--- start of EXCERPTED RECORDS ---

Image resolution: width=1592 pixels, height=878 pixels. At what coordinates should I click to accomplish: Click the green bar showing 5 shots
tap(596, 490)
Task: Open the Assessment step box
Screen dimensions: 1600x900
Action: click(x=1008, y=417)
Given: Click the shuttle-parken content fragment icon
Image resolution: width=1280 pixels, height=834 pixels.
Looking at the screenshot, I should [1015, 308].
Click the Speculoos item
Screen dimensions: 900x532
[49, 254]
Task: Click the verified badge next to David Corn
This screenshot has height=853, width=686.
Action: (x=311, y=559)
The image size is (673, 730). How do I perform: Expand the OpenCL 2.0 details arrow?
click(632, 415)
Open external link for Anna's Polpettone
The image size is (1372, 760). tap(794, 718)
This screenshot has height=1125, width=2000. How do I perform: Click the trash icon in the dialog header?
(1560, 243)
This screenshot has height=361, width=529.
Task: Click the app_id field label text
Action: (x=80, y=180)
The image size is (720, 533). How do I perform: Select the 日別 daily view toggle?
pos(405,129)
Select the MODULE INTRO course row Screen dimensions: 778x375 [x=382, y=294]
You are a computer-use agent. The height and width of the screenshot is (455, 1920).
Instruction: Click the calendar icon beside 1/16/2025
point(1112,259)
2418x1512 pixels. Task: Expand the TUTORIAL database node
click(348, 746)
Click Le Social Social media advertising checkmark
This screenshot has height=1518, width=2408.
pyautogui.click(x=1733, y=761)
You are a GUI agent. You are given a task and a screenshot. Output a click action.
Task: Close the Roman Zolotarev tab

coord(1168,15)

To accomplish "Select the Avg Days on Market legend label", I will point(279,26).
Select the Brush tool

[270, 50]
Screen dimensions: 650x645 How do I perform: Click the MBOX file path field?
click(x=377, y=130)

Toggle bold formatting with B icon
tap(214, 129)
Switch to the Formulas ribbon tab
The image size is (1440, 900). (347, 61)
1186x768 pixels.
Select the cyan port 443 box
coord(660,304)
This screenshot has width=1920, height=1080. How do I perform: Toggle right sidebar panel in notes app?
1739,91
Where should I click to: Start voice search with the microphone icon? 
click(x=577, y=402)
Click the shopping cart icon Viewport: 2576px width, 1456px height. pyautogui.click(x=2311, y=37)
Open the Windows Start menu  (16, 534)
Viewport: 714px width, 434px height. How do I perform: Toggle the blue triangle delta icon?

--- end of EXCERPTED RECORDS ---

WHAT IS REQUIRED: Could you lay out every one of the entries above as a numbered list, leaving out the blank lines?

RESPONSE TO THE TASK:
1. Image resolution: width=1592 pixels, height=878 pixels. At what coordinates should I click to accomplish: Click the green bar showing 5 shots
2. tap(596, 490)
3. Task: Open the Assessment step box
4. Screen dimensions: 1600x900
5. Action: click(x=1008, y=417)
6. Given: Click the shuttle-parken content fragment icon
7. Image resolution: width=1280 pixels, height=834 pixels.
8. Looking at the screenshot, I should [1015, 308].
9. Click the Speculoos item
10. Screen dimensions: 900x532
11. [49, 254]
12. Task: Click the verified badge next to David Corn
13. This screenshot has height=853, width=686.
14. Action: (x=311, y=559)
15. The image size is (673, 730). How do I perform: Expand the OpenCL 2.0 details arrow?
16. click(632, 415)
17. Open external link for Anna's Polpettone
18. The image size is (1372, 760). tap(794, 718)
19. This screenshot has height=1125, width=2000. How do I perform: Click the trash icon in the dialog header?
20. (1560, 243)
21. This screenshot has height=361, width=529.
22. Task: Click the app_id field label text
23. Action: (x=80, y=180)
24. The image size is (720, 533). How do I perform: Select the 日別 daily view toggle?
25. pos(405,129)
26. Select the MODULE INTRO course row Screen dimensions: 778x375 [x=382, y=294]
27. You are a computer-use agent. The height and width of the screenshot is (455, 1920).
28. Instruction: Click the calendar icon beside 1/16/2025
29. point(1112,259)
30. 2418x1512 pixels. Task: Expand the TUTORIAL database node
31. click(348, 746)
32. Click Le Social Social media advertising checkmark
33. This screenshot has height=1518, width=2408.
34. pyautogui.click(x=1733, y=761)
35. You are a GUI agent. You are given a task and a screenshot. Output a click action.
36. Task: Close the Roman Zolotarev tab
37. coord(1168,15)
38. To accomplish "Select the Avg Days on Market legend label", I will point(279,26).
39. Select the Brush tool
40. [270, 50]
41. Screen dimensions: 650x645 How do I perform: Click the MBOX file path field?
42. click(x=377, y=130)
43. Toggle bold formatting with B icon
44. tap(214, 129)
45. Switch to the Formulas ribbon tab
46. The image size is (1440, 900). (347, 61)
47. 1186x768 pixels.
48. Select the cyan port 443 box
49. coord(660,304)
50. This screenshot has width=1920, height=1080. How do I perform: Toggle right sidebar panel in notes app?
51. 1739,91
52. Where should I click to: Start voice search with the microphone icon? 
53. click(x=577, y=402)
54. Click the shopping cart icon Viewport: 2576px width, 1456px height. pyautogui.click(x=2311, y=37)
55. Open the Windows Start menu  (16, 534)
56. Viewport: 714px width, 434px height. How do I perform: Toggle the blue triangle delta icon?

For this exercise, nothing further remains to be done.